Nel caso evangelico invece la fiducia in Dio viene autenticata con l’offerta libera e volontaria dell’ultimo “spicciolo”. Quella vedova giunge a privarsi perfino di ciò di cui ha assolutamente bisogno. Un gesto che, tradotto in termini spirituali, significa consegnare a Dio anche l’ultima e unica possibilità con la quale pensiamo di risolvere le nostre situazioni. Finché non riusciremo a liberarci dell’idea di appellarci alle nostre risorse, sarà molto difficile sperimentare la provvidenza di Dio. Questa, infatti, si attiva solo quando ci ritroviamo letteralmente ‘spiantati’, incapaci cioè di trovare qualsiasi altra soluzione se non quella di appellarci a Dio. Solo a questi livelli si attiva quell’intelligenza creativa dello Spirito, con la quale Dio, in modo del tutto discreto e silente, si manifesta in noi, aprendo quell’orizzonte che prima sembrava precluderci ogni possibilità. Dio, in diversi modi e forme, come è accaduto con Mosè e il popolo d’Israele dinanzi al “mare”, ci conduce alla prova estrema della fede, oltre la quale non sappiamo più andare con le nostre possibilità, e solo in quelle circostanze, dischiude nel nostro cuore nuove occasioni risolutive, facendoci uscire da situazioni complicatissime e talvolta anche moralmente incresciose. La vedova donando l’ultimo centesimo allude dunque all’atteggiamento spirituale di chi decide di fidarsi definitivamente di Dio nelle situazioni estreme e di consegnare la propria vita totalmente nelle sue mani, convinta di dipendere da lui come il bambino dipende dai propri genitori.

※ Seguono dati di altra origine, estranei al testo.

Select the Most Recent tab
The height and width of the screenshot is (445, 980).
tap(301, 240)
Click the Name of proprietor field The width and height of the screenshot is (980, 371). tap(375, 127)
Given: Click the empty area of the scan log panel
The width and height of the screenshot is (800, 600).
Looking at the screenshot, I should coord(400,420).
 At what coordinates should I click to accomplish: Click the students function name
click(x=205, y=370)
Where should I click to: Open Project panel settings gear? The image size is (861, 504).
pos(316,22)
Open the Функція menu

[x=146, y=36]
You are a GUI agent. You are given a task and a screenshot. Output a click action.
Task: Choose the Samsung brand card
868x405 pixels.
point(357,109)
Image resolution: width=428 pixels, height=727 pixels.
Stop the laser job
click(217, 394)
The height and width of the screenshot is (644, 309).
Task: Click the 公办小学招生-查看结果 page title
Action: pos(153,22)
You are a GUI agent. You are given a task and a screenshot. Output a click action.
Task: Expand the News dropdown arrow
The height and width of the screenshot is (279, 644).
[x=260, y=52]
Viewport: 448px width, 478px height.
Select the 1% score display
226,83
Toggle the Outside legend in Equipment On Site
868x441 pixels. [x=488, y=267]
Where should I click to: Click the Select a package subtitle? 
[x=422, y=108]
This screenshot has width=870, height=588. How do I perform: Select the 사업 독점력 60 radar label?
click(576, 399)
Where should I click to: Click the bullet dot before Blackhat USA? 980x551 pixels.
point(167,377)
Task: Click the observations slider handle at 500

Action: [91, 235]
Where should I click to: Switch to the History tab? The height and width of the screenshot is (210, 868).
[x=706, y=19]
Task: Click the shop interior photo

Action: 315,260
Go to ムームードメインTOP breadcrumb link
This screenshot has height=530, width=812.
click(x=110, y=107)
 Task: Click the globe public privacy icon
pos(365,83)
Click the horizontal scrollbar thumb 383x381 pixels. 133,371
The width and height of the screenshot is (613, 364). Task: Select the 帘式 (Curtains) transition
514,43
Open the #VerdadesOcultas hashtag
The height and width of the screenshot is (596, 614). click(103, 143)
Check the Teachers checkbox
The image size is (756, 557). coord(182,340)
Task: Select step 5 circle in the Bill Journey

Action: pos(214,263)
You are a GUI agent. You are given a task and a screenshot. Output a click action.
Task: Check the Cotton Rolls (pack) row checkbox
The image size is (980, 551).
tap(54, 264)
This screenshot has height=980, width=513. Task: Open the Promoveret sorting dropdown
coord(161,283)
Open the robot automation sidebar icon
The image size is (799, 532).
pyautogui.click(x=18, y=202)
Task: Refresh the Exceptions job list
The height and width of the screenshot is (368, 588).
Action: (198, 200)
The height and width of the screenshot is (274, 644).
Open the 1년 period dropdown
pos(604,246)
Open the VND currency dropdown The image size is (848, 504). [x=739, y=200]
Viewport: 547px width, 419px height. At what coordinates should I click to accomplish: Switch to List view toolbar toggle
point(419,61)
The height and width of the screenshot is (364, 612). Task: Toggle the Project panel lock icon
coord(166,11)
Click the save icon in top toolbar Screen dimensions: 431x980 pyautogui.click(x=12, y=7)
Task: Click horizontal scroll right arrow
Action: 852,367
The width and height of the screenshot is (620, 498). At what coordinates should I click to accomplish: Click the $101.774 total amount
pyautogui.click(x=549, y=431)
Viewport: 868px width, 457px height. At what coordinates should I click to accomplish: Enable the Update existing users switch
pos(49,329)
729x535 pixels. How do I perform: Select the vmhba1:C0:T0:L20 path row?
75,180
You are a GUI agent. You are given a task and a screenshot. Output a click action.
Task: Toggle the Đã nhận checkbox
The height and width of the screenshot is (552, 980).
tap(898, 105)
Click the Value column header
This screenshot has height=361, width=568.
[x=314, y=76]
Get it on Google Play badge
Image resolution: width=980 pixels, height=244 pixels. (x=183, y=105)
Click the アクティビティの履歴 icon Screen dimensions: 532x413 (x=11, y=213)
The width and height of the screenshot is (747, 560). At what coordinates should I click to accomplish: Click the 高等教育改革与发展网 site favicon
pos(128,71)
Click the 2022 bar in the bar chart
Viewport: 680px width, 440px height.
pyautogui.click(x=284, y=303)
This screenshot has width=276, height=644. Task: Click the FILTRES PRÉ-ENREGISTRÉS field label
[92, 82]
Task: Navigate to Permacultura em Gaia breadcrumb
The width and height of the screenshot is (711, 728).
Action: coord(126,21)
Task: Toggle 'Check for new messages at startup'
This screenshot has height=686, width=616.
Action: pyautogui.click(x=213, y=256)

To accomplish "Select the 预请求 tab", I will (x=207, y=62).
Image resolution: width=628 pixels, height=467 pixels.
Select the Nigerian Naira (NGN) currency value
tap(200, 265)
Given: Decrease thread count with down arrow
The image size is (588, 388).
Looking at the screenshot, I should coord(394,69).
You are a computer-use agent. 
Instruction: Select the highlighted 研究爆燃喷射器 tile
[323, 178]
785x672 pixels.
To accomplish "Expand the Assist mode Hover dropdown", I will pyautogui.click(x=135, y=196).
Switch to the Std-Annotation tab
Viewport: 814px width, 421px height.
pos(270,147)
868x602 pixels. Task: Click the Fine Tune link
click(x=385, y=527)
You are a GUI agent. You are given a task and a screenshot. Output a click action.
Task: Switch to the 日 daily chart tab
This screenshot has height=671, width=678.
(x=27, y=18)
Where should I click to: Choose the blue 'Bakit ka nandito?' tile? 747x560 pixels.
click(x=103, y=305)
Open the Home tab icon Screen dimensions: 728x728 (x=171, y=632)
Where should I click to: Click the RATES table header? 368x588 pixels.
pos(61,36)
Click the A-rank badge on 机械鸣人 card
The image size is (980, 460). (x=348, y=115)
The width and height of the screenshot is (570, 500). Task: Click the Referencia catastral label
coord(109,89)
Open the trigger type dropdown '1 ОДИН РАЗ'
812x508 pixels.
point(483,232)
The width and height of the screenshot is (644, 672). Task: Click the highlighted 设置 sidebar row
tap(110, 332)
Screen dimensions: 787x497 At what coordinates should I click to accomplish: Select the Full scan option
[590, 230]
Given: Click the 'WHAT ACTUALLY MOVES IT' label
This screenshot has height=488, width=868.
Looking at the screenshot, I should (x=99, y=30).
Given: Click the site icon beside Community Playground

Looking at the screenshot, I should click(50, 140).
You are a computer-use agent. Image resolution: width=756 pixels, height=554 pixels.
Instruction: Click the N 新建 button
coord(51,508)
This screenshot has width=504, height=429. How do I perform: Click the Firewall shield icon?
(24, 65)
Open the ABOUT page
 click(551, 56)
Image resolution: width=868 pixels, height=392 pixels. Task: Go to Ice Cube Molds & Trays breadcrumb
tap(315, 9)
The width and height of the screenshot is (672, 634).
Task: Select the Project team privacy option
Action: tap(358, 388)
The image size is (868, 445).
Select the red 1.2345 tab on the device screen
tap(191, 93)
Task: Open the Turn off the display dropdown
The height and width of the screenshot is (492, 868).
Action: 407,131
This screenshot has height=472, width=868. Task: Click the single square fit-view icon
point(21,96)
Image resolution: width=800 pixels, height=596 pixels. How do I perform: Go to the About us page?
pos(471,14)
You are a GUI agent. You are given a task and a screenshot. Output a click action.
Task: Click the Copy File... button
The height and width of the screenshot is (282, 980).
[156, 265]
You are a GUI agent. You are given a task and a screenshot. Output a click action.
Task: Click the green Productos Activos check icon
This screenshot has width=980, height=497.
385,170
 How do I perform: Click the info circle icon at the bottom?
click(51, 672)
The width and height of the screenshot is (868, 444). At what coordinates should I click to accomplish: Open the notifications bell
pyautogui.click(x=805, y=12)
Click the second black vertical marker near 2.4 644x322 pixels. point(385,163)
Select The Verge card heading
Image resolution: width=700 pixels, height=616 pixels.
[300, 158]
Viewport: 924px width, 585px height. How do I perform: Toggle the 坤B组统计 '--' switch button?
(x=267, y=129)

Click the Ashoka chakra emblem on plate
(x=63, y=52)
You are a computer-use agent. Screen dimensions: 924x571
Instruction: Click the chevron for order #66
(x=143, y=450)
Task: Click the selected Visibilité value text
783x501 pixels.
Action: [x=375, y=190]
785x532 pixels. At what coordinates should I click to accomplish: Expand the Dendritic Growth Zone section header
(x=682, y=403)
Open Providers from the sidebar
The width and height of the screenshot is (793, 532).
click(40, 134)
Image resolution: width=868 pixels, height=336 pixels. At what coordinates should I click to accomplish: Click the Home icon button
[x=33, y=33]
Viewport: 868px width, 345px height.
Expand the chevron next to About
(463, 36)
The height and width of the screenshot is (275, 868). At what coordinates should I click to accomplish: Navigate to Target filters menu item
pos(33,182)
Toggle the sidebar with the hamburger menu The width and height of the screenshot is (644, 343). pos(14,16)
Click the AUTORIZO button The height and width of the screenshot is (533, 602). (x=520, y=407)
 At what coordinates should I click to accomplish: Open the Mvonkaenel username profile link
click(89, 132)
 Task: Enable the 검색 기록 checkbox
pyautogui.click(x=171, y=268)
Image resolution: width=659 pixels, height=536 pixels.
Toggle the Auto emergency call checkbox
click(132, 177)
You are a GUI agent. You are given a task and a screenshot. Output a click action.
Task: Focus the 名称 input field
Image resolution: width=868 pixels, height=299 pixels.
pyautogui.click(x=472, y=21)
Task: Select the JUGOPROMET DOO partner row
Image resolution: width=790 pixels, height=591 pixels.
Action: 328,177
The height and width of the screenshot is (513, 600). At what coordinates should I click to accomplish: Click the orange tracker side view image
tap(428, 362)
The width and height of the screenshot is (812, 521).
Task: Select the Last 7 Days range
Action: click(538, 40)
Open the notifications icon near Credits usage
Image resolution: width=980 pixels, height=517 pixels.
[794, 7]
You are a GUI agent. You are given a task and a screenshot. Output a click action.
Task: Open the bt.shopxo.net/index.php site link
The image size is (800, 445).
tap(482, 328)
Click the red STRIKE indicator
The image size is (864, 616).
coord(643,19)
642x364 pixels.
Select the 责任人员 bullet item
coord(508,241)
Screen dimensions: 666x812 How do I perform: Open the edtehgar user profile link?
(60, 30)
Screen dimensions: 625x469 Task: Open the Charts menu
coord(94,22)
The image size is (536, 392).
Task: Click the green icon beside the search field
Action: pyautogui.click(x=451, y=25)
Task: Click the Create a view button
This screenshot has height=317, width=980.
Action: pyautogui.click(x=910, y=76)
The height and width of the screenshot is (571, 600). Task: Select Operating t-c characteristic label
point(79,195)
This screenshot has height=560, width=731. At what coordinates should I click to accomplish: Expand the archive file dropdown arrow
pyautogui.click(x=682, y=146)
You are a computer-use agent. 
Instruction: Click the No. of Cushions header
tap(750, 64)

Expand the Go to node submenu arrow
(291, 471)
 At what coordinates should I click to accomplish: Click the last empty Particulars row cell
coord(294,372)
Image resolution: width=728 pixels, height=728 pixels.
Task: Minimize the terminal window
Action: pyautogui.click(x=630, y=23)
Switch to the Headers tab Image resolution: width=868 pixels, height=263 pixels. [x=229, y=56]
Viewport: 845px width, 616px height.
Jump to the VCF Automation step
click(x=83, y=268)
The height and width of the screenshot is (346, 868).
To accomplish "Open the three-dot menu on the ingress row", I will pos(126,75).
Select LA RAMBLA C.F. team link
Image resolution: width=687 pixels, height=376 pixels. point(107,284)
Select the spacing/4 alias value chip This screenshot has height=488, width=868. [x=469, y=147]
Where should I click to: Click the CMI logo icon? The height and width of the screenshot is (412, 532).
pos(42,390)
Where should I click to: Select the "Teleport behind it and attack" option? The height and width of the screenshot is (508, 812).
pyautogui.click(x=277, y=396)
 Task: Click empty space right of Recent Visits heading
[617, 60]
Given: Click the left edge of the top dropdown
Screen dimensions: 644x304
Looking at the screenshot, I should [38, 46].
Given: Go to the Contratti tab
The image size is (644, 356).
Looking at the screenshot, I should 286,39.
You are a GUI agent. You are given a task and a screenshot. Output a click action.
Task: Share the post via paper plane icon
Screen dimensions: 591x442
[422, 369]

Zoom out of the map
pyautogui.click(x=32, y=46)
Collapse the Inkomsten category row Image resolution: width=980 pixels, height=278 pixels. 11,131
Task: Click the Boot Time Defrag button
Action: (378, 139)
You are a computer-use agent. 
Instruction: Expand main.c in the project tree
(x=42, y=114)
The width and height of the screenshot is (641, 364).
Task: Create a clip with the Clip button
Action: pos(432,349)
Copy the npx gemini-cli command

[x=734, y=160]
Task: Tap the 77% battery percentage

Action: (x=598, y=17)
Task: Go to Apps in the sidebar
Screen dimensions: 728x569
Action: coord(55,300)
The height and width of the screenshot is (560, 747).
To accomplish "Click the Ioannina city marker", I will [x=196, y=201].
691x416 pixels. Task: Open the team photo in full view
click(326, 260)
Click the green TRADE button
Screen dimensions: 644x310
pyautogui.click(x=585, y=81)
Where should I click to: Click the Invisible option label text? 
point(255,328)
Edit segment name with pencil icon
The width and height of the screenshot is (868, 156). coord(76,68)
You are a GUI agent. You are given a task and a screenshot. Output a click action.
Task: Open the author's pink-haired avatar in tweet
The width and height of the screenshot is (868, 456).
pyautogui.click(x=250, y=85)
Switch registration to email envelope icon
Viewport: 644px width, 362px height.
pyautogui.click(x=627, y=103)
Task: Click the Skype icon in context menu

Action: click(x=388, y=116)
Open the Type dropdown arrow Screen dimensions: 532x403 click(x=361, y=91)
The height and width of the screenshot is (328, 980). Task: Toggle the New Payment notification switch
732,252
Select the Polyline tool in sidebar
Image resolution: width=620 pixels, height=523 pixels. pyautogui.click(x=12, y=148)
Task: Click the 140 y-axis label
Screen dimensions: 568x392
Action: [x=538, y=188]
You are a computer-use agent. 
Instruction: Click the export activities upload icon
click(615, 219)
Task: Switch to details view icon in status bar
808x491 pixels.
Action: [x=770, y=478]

Tutto questo discorso viene tradotto dall’autore della lettera agli ebrei in linguaggio chiaramente liturgico, secondo il quale l’atteggiamento che siamo chiamati ad assumere nella fede non è appena quello di donare qualcosa di nostro, ma consegnare tutto se stessi a Dio, come Cristo, al quale Dio non chiede qualcosa di proprio, ma la sua vita (cf. Eb 9,26-28). È attraverso questo gesto di consegna estrema che Dio compie la salvezza nostra e quella delle persone intorno a noi.